By Tom P Blake - Finding Love after 50

Last week's column about Herb, the 51-year-old who told the lawyer he was dating he was 50-which was a lie by one month and put her in criminal trial mode by grilling him-has generated this week's topic: "How important is age-honesty in senior dating after 50?"

In effect, you as a group, with your sage and witty responses, have written this column. Thanks for your ongoing participation. Together, we are trying to make sense out of being single, a situation few of us thought we'd ever be in.

Joe was quick to comment: "Herb just ran into one of many 'head cases' out there in the singles world. Getting involved with a person like the lawyer is like walking in a mine field, eventually something happens and the person detonates.

"The good news, at 51, Herb should have no trouble finding many more 'head cases' to date, and, as I've concluded, as long as the dating is fun and the sex good, you are ahead of the game."
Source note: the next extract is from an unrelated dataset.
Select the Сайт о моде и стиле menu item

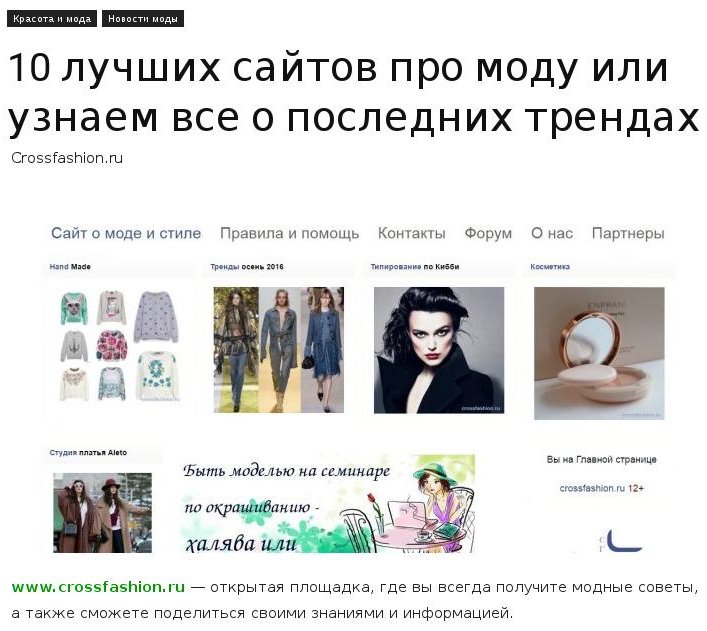click(x=126, y=233)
S emailed, "I don't know why Herb is so upset about this woman, who is obviously troubled and possibly paranoid. He should thank his lucky stars he is rid of her. If they ever married, his life would be hell on earth."

Jeanne #1 wrote, "I can't imagine getting that upset over 'ONE MONTH!' Most 'Internet age-lies' involve even DECADES. He's better off without her."

Peggy felt Herb's dishonesty wasn't the issue. "She was looking for an excuse to break-up! Why is a number so important? It's usually the men who have to deal with the age-lying problem. I've been told to lie about my age when I sign up for an online service.

"I don't look, act or dress my age-61. But it's amazing how many men, even those much older than me, don't want anything to do with a 61-year-old woman. I can run circles around guys my age and older-a few younger ones too."

Jeanne #2 said, "Lying about your age is not a big deal and she over-reacted due to a bigger problem, or she just wasn't that into him in the first place."

E defended stretching one's age: "Lying about my age was a defensive move. At the urging of a younger male friend who doesn't care about my age, I published my real age on dating.com. You can't imagine how humiliating it is to get responses from much older, sedentary, uneducated men who think that being an older woman (65) means I'm on a dating website out of desperation. They wanted a woman who is 'experienced sexually.' It's disgusting."

"Lying about your age by one year is not a serious mistake. When I was registered with Match.com, I met guys who took 10 years off their age. That was too much," said Jennifer.

Larry said, "What in the hell does one year matter? He is lucky to disassociate himself from this extreme woman."

SS was direct: "She's a nut case. The same thing happened to me with a man I met online. He called me a liar and tried to make me feel inferior because I listed my age as 53 instead of 55. He was a 'wacko' who preys on 'nice women.' Herb should be glad she won't see him again."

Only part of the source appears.